Esbravejo contra investigação

Ovacionado com gritos de "Lula, guerreiro, do povo brasileiro", o petista não conseguiu evitar o choro ao recordar sobre a forma como alega que vem sendo perseguido. Ações como a condução coercitiva  – quando o investigado é obrigado a depor –, que incluiu uma varredura em suas residências e de filhos foram lembradas em diversos momentos do discurso.
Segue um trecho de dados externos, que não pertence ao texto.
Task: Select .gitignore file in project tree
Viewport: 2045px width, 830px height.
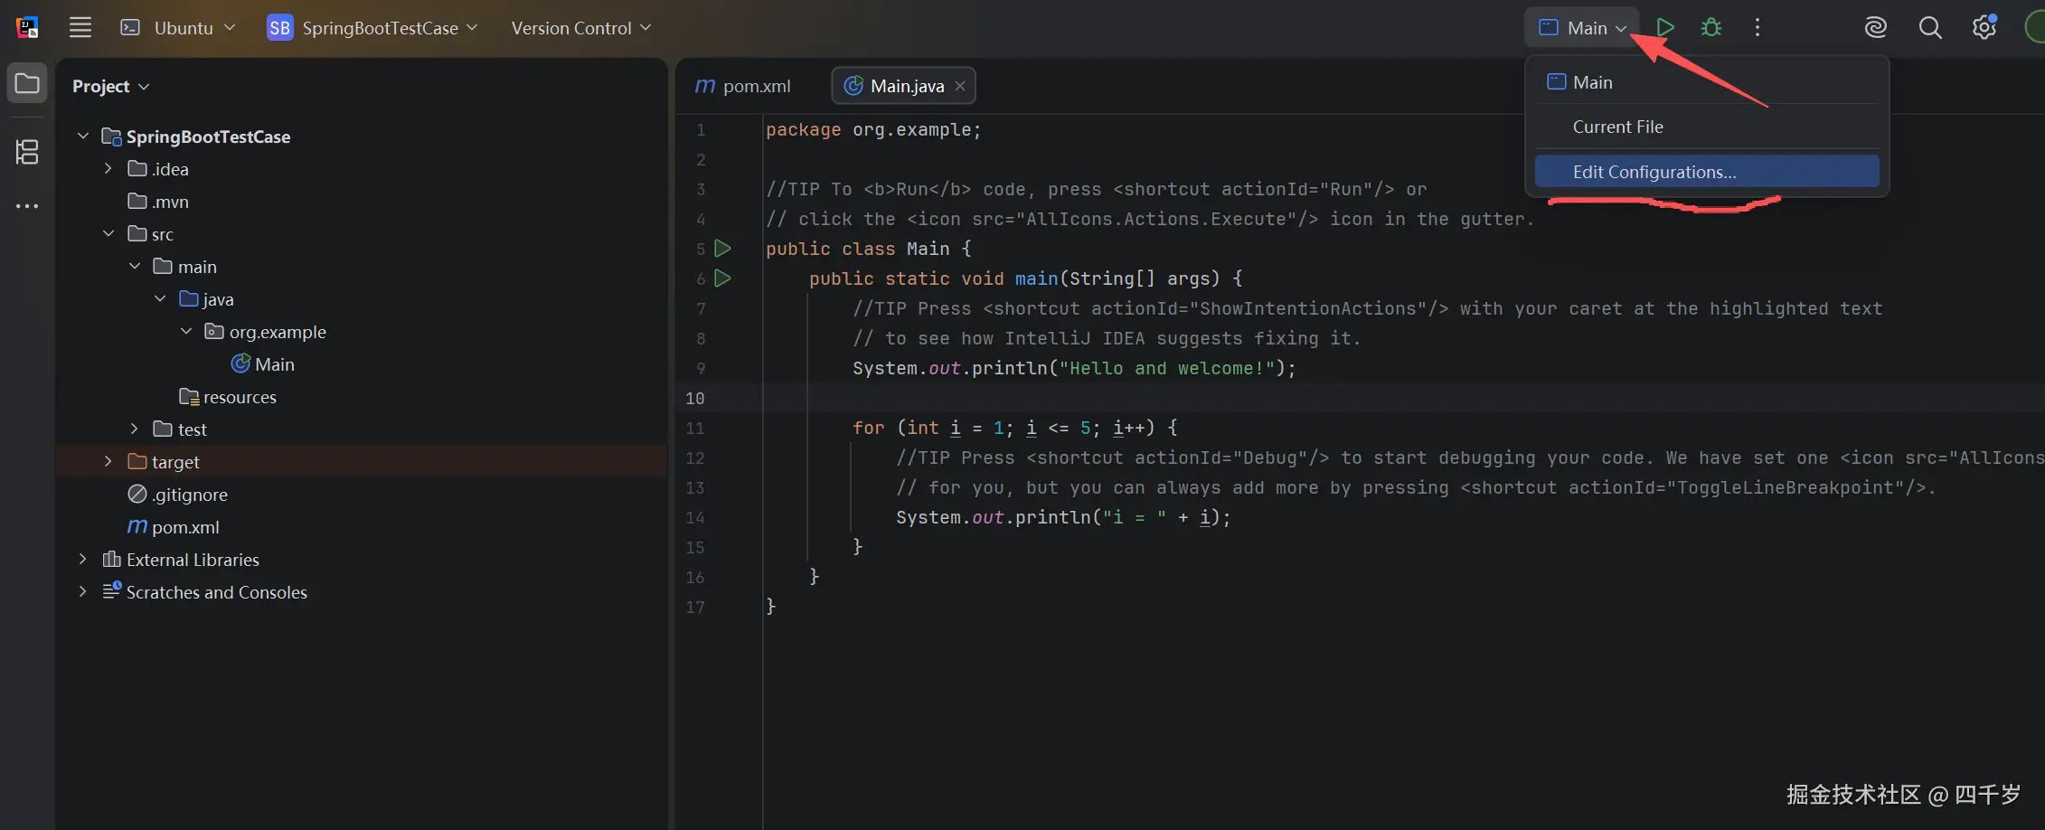Action: click(189, 495)
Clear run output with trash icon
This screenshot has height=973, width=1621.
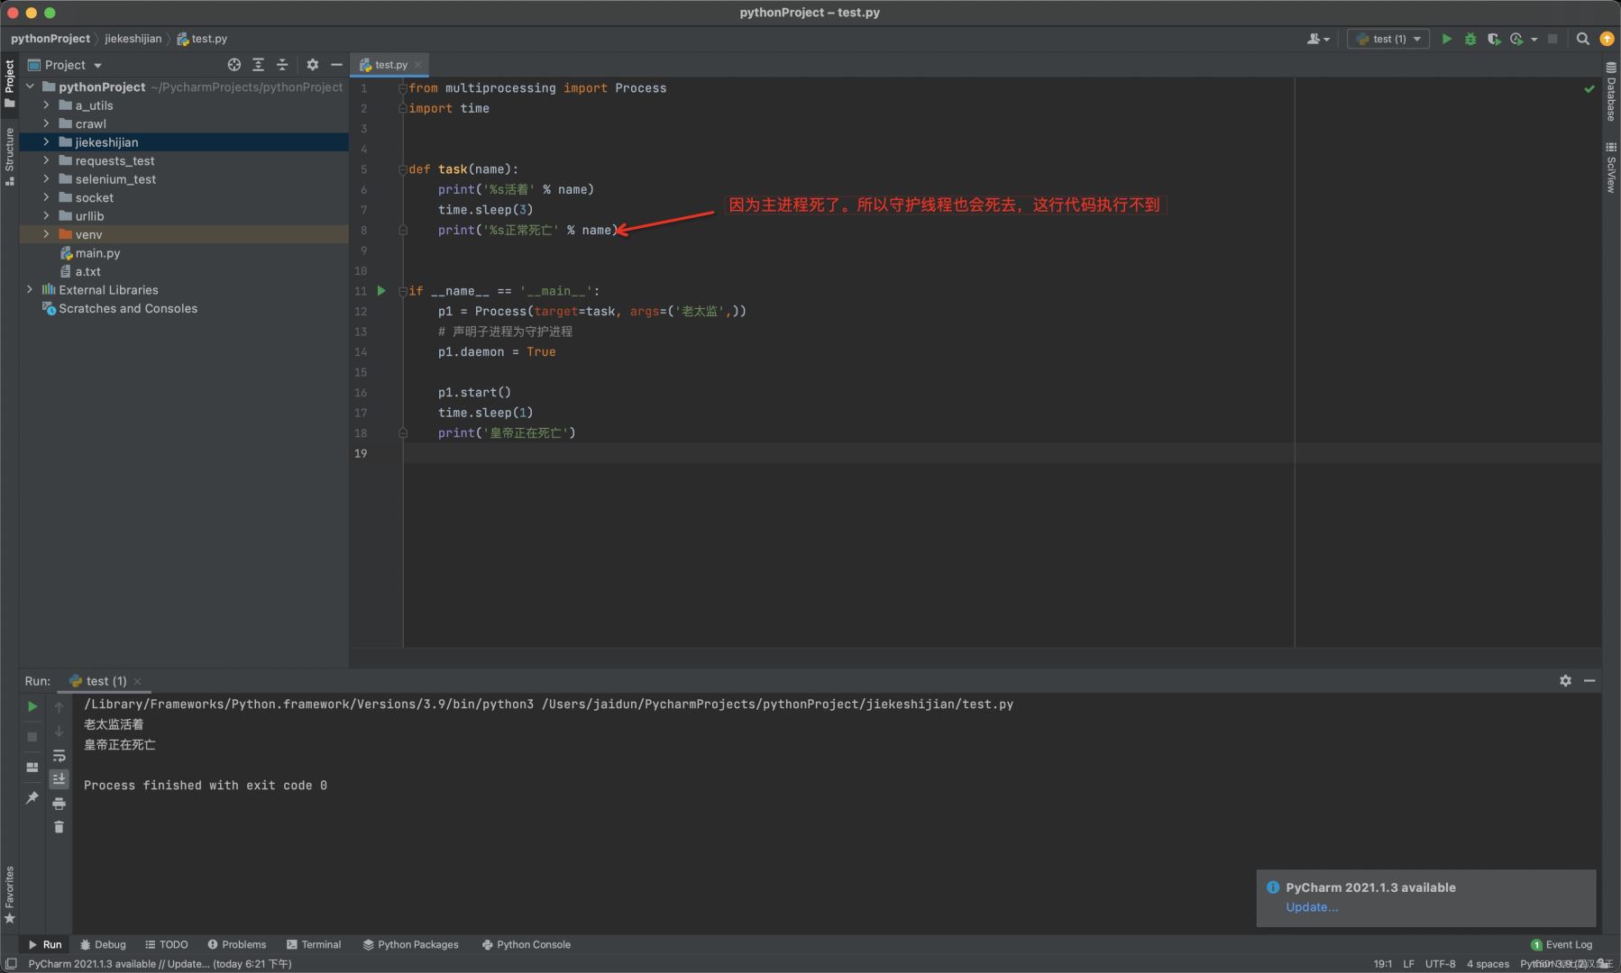point(59,827)
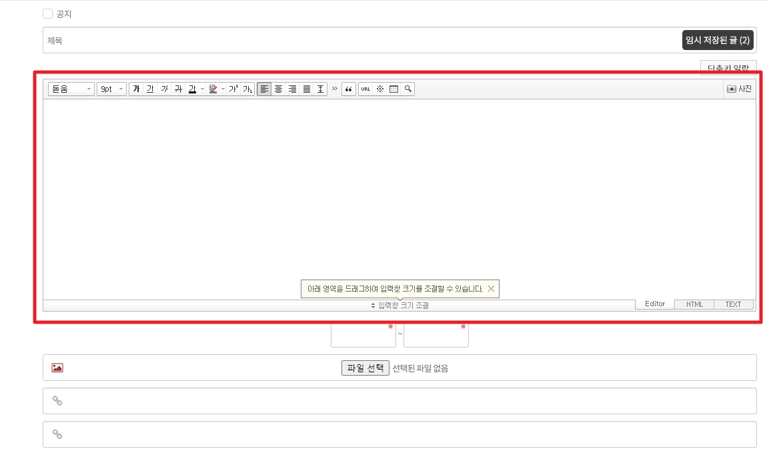Expand the font color dropdown arrow

[202, 89]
O ex-presidente Luiz Inácio Lula da Silva é exaltado pelo prefeito de São Paulo, Fernando Haddad, nesta quinta-feira
Ricardo Stuckert/Divulgação - 15.09.16
O ex-presidente Luiz Inácio Lula da Silva é exaltado pelo prefeito de São Paulo, Fernando Haddad, nesta quinta-feira

A emoção foi ainda maior quando o petista tocou no ponto de que a denúncia, além dele, inclui sua mulher, Marisa Letícia, com quem é casado desde 1973. "Eu só quero que sejam honestos [os procuradores, promotores e agentes policiais que fazem parte da força-tarefa da Lava Jato]. Só quero que respeitem dona Marisa", disse o petista. "Respeito os parentes desses meninos [os envolvidos na investigação], mas sei que eles não são melhores do que dona Marisa."
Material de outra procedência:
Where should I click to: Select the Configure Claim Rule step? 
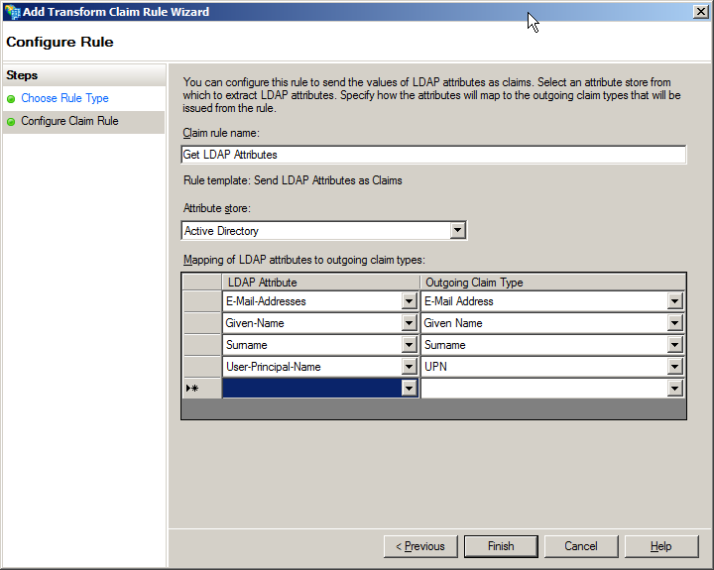pos(69,121)
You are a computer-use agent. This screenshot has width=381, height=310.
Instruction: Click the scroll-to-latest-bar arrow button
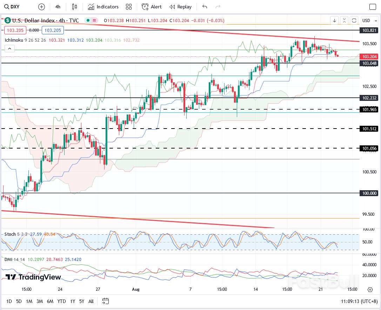click(334, 21)
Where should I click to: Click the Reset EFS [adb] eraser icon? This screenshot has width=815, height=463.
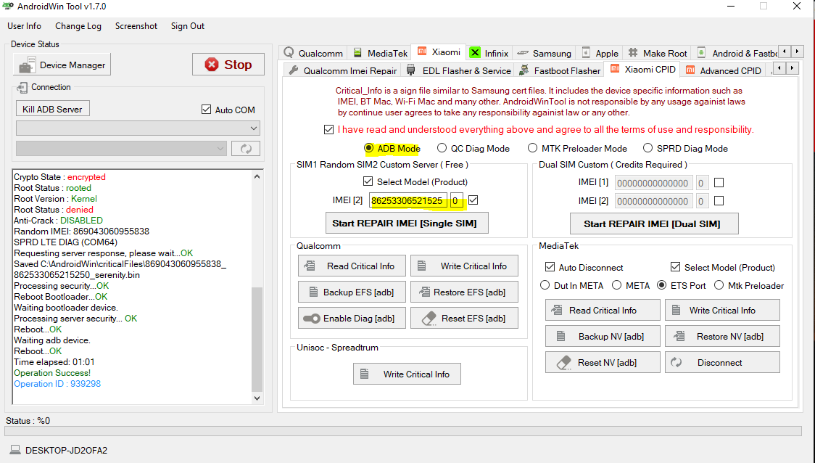[x=429, y=319]
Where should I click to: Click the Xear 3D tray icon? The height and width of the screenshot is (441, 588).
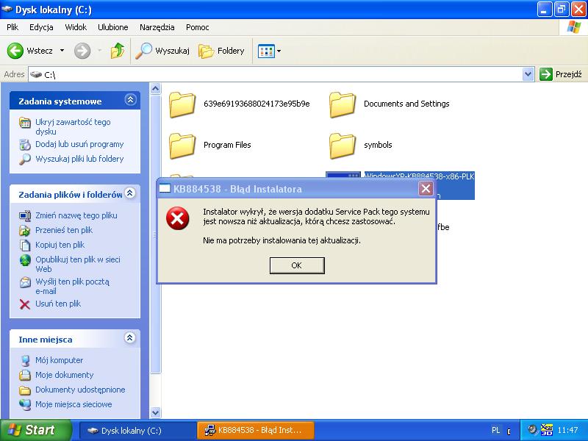546,429
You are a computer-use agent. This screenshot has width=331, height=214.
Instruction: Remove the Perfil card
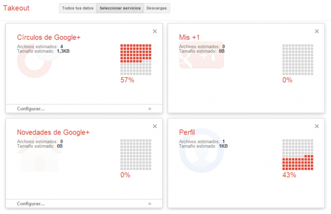[x=317, y=126]
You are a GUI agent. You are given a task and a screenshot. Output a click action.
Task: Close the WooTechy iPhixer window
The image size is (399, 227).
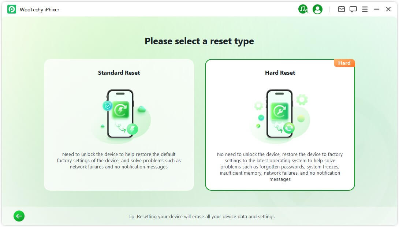click(388, 10)
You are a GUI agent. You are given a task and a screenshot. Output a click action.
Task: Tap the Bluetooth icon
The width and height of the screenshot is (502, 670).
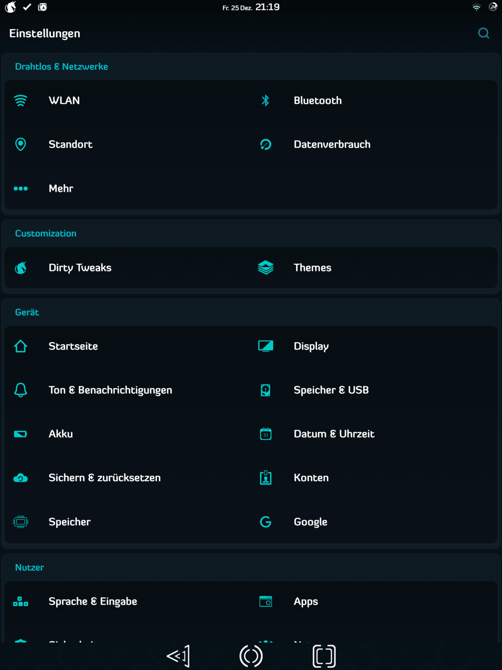tap(265, 101)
Também não faltaram citações a adversários políticos, especialmente no que diz respeito ao impeachment de Dilma Rousseff, contra o qual concentrou esforços para angariar votos. "Eu sempre entendi que o Senado tinha um nivel superior. Eu saía de São Bernardo para ir ao Senado para ver os grandes debates pra política nacional, que dava gosto de ver tribunos tão extraordinários que faziam política lá. Eis que o Senado se apequenou [ao julgar e aprovar o impeachment]", avaliou, aproveitando para exaltar aliados e criticar aqueles que abandonaram o apoio à ex-presidente nos momentos mais decisivos.

"Pouca gente teve e tem a vida mais fiscalizada do que eu, desde os tempos das greves sindicais [...] Penso que o procurador-geral da República deve estar pensativo hoje, penso que os  ministros do judiciário tão pensativo [...] Por que, o que aconteceu? As custas do que este espetáculo [...] Como você apresenta a prova de um crime dizendo que não tem prova, tem convicção [...] Quero dizer às pessoas honestas, seja da Polícia Federal, do MP, da Justiça, que estou à inteira disposição. Quando eu transgredir a lei, me punam para servir de exemplo, mas, quando não transgredir, me deixem em paz pra nao criar problema."